Does the protection of its citizens also refer to other initiatives the Government can take to make New Zealand a safer place?
For instance, is the Government fulfilling its duty to keep New Zealand citizens safe if it weakens, as expected, aspects of the Health and Safety Reform Bill?
That Bill was introduced to Parliament after careful consideration, and in the wake of the Royal Commission on the Pike River Mine disaster.
Unsurprisingly, following that disaster, there were calls for greater safety regulations in the country's mines.
But it also raised wider questions about safety in other New Zealand workplaces, and a recognition that what had been in place until now had not worked.
This country has one of the worst accident records of any developed nation.
So, while so far no New Zealander - as far as we know - has been killed by Islamic State, plenty have died at work.
In 2010, the year of Pike River, 77 died in workplace accidents. The following year, 49 died; then 48; 57 in 2013; and last year 47.
So far this year, 15 people have died on the job, a total of 293 deaths in less than six years.
Why then is the Government, nearly five years after the Pike River disaster, still delaying changes to the country's workplace safety regime?
The legislation was due to be reported back to Parliament on Friday. By all accounts, members of the Transport and Industrial Relations Select Committee had agreed on the detail of the Bill, including requiring all workplaces to have health and safety representatives.
Under the legislation those representatives would have the power to order work to stop if they believed workers were in danger.
Apparently employers, particularly small employers, objected to this aspect of the legislation and have been busy lobbying National MPs.
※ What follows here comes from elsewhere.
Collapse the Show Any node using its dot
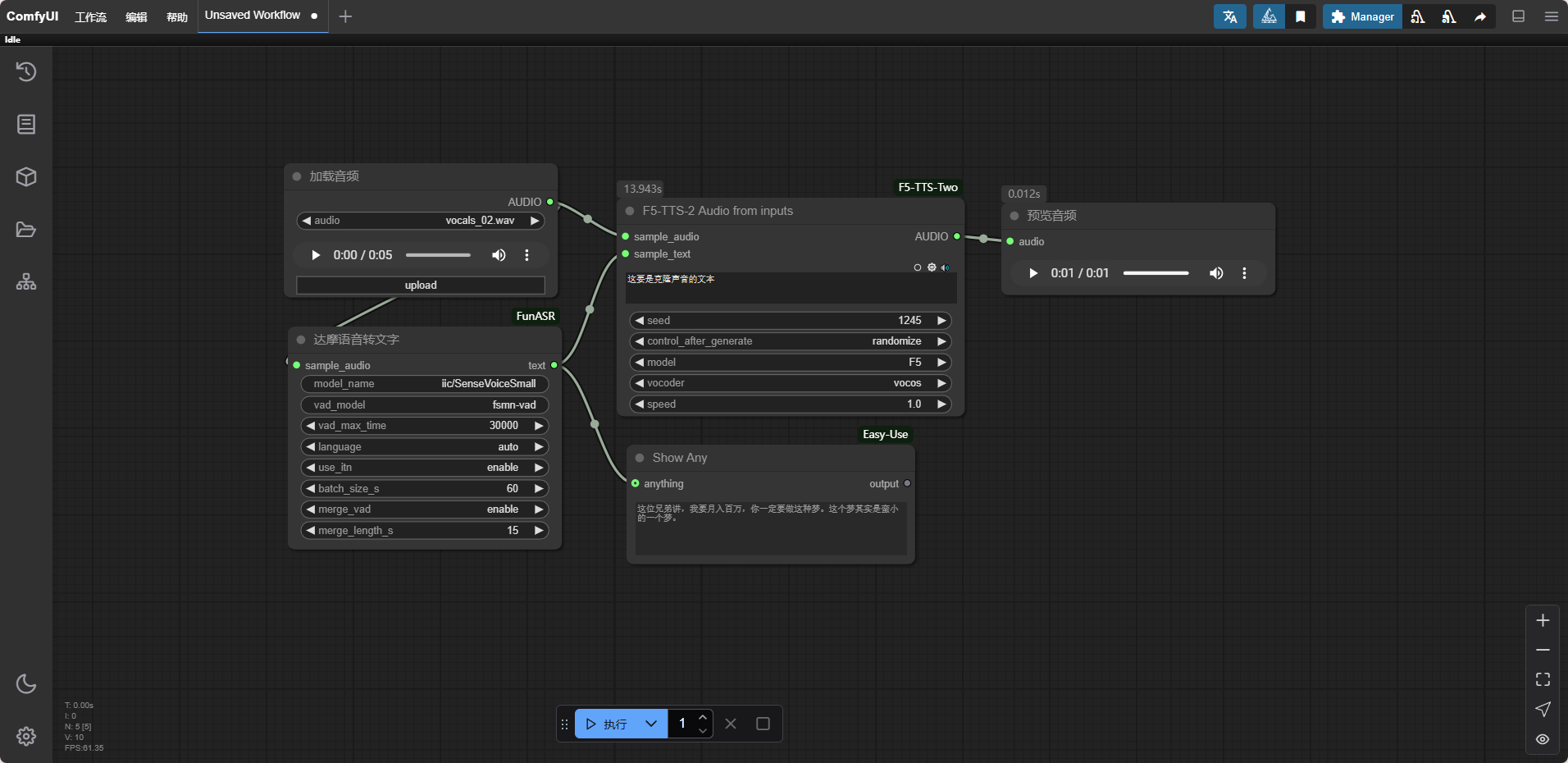The height and width of the screenshot is (763, 1568). coord(640,458)
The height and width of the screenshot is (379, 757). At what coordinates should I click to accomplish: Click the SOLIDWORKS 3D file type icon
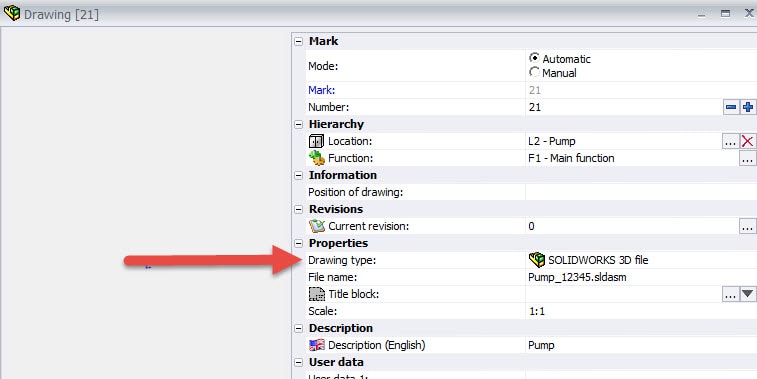pyautogui.click(x=537, y=260)
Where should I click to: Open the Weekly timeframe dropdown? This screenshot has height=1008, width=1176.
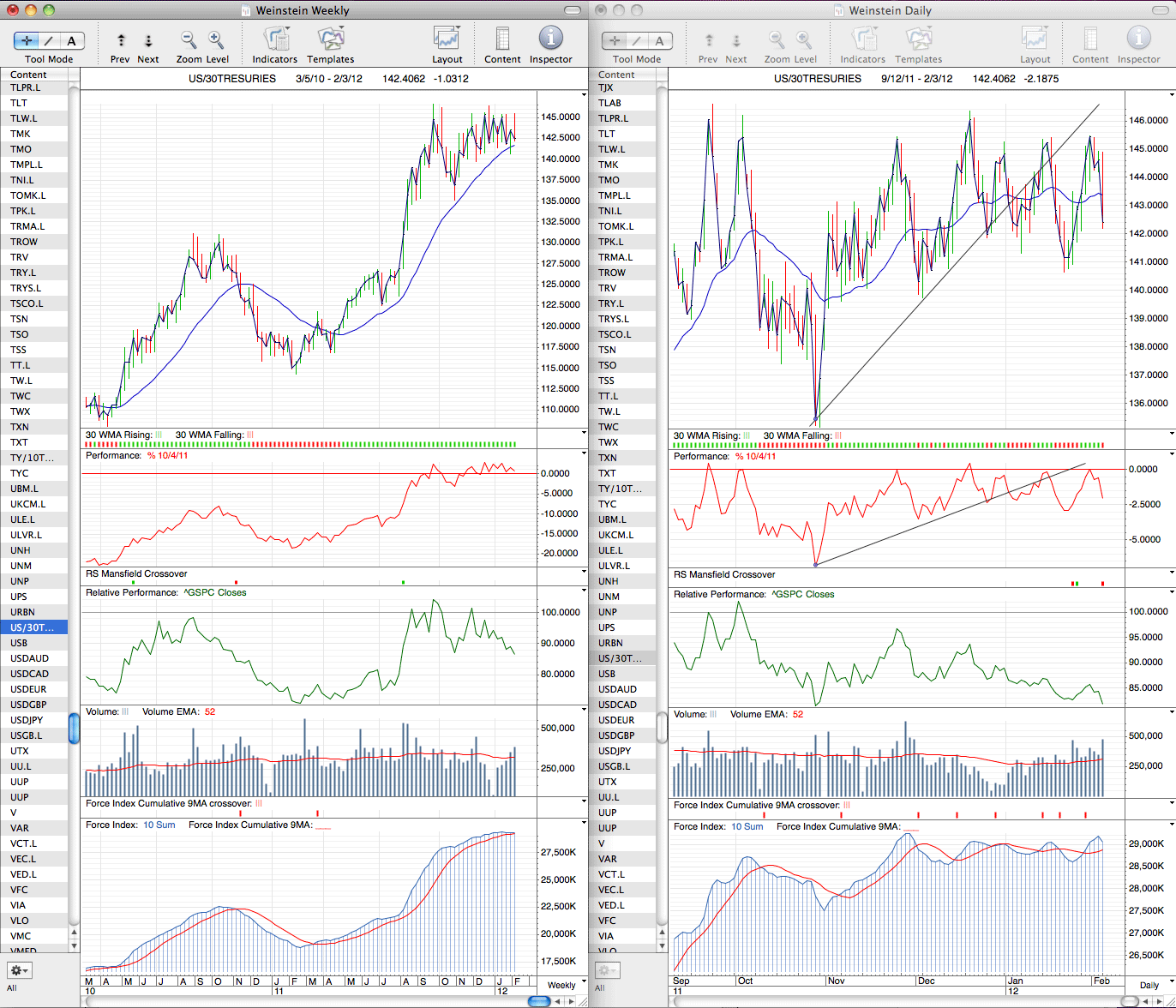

Farmers, too, are upset about changes which would require them to pay more attention to farm safety.
Tougher safety requirements for farms should come as no surprise, given that, of the 293 workplace deaths since 2010, 100 have occurred in the agriculture sector.
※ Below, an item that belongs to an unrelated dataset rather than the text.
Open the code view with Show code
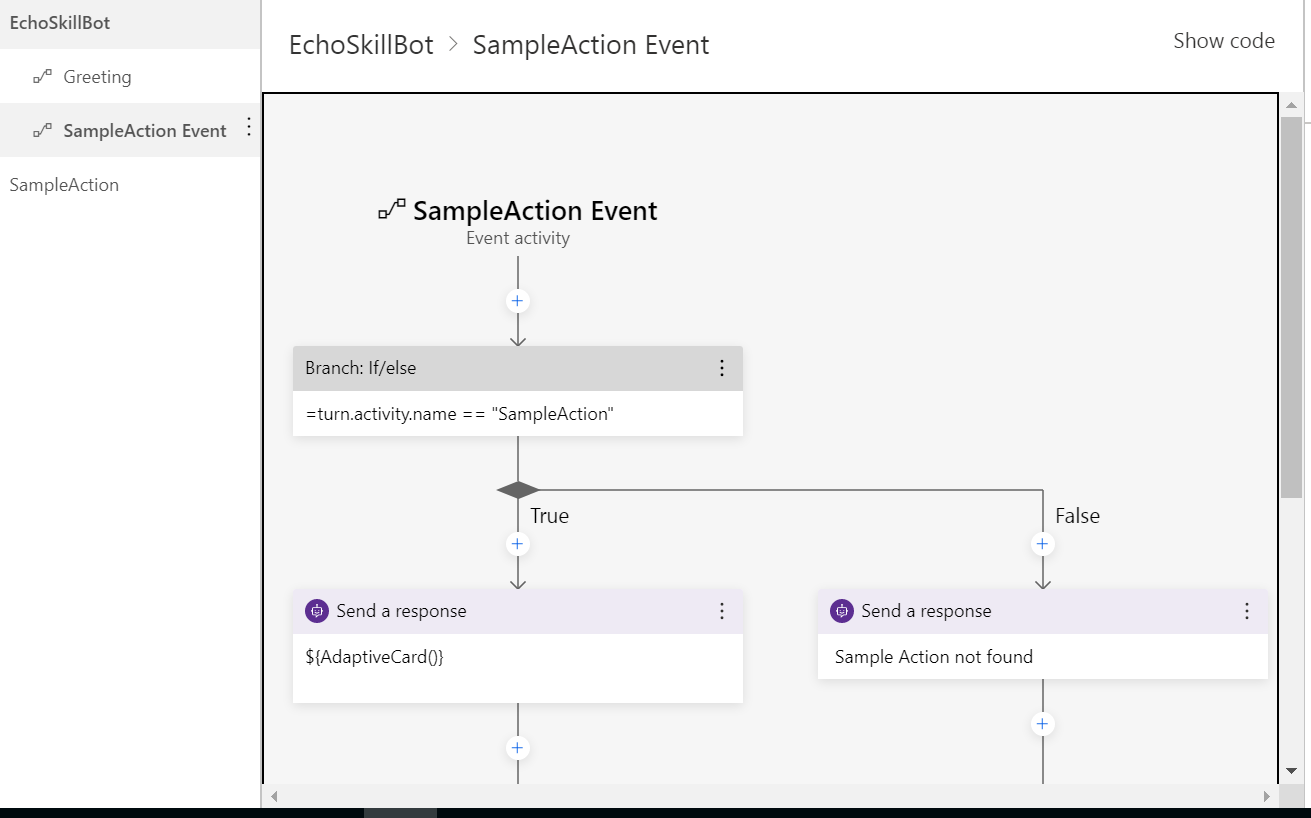Image resolution: width=1311 pixels, height=818 pixels. pos(1224,41)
But farmers and business represent a powerful lobby within the National Party, and they have prompted a backbench revolt against the proposed changes.
Former minister Judith Collins appears to be leading the challenge. Certainly she has been outspoken in expressing her concerns about the Bill.
That challenge has prompted a last minute halt to the progress of the Bill, which will now not be reported back to Parliament until 24 July.
But the Prime Minister says there is nothing unusual about that and denies there have been any ructions in the National Party caucus over the Bill. He has, however, confirmed National MPs have been lobbied extensively over the matter.
Opposition MPs now worry the Bill will be so diluted that it will have no impact on improving the country's lamentable workplace safety record.
The Green Party's workplace health and safety spokesperson, Denise Roche, says more people will die and be maimed in workplaces if the Government does undermine the Bill.
Ms Roche says the Government needs to take responsibility for future deaths under those circumstances.
Government MPs will argue their concern is about removing unnecessary red tape for businesses, not about undermining safety requirements. None are likely to accept responsibility for future accidents, just as no one has taken responsibility for weaker mine regulations, which were a factor in the Pike River Mine disaster.
In the interests of transparency, the select committee should release the Bill as it proposed to report back to Parliament this week, so it can be compared with what is actually reported back in July.
Then the public can make a judgement on whether the National Party caucus revolt was justified or not, and - perhaps more importantly - judge whether the Government is fulfilling its sacred duty to protect its citizens.